Il s’agit d’une nouvelle forme de fabrication de la ville, où les pouvoirs publics appliquent un laisser-faire ; la production des espaces urbains résidentiels pour les couches les plus aisées de la société étant cédée au secteur privé (Caldeira, 2000).

L’expression de ce phénomène dans les grandes villes est observé notamment à partir de l’implantation des formes de logements en copropriété, fermés au public et souvent destinés aux couches les plus aisées de la population :

Barrio cerrado en Argentine, condominio fechado au Brésil, gated community aux États-Unis, fraccionamento cerrado au Mexique et au Chili.

Les noms donnés à ce type d’habitat sont divers dans chaque pays, mais les raisons évoquées pour justifier cette fermeture sont souvent les mêmes :la sécurité, la recherche d’un statut social, le souhait de vivre entre soi, la volonté de s’éloigner de l’agitation qui règne dans des grandes villes.

Au Brésil, cette forme d’habitat s’incarne dans des ensembles résidentiels fermés et sécurisés.

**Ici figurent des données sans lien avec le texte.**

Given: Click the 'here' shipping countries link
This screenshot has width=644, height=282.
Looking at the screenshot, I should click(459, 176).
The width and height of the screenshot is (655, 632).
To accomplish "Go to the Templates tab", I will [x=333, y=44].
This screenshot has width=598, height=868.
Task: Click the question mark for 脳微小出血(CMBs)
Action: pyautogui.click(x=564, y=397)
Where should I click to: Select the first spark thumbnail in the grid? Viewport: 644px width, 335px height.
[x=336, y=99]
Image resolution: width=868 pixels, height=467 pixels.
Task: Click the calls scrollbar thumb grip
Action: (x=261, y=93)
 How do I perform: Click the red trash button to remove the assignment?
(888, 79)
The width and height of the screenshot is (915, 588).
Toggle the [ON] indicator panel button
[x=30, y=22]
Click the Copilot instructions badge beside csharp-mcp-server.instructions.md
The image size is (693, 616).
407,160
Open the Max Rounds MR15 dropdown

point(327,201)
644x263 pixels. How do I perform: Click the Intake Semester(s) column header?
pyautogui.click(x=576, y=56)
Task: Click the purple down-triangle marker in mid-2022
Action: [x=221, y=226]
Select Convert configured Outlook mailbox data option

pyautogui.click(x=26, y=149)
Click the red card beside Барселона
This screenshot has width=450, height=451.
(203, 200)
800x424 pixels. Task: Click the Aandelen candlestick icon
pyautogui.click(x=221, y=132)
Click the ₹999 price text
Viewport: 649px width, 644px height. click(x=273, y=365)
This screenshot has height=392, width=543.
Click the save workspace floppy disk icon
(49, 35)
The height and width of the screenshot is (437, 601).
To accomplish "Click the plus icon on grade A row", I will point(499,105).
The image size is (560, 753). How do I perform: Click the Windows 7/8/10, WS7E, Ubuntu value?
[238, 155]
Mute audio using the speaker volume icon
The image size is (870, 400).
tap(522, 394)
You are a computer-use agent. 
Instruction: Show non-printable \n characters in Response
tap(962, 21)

Dans le cas brésilien, Capron (2006, p. 264) la définit ainsi : C’est surtout le développement des immeubles, en particulier des tours de logement, qui a été privilégié, en partie en raison du sentiment d’insécurité.

Un même ensemble grillagé et fermé peut ainsi contenir plusieurs immeubles ou tours elles-mêmes en copropriété, mais aussi des maisons qui ne le sont pas. La structure de copropriété est complexe, avec des niveaux d’emboîtement peu visibles à l’œil nu.

Les condominios fermés offrent à leurs résidents des piscines, des terrains de sports, des lieux de recréation, des salles de jeux, des saunas, mais aussi, entre autres, des services tels que laveries, parkings, salons pour les fêtes privées.

Il y a des condominios fermés plus sophistiqués qui offrent également à l’intérieur des petits supermarchés, des pistes cyclables, des salles de sports, et autres produits et services de consommation faisant partie de la vie quotidienne des couches les plus aisées de la population brésilienne.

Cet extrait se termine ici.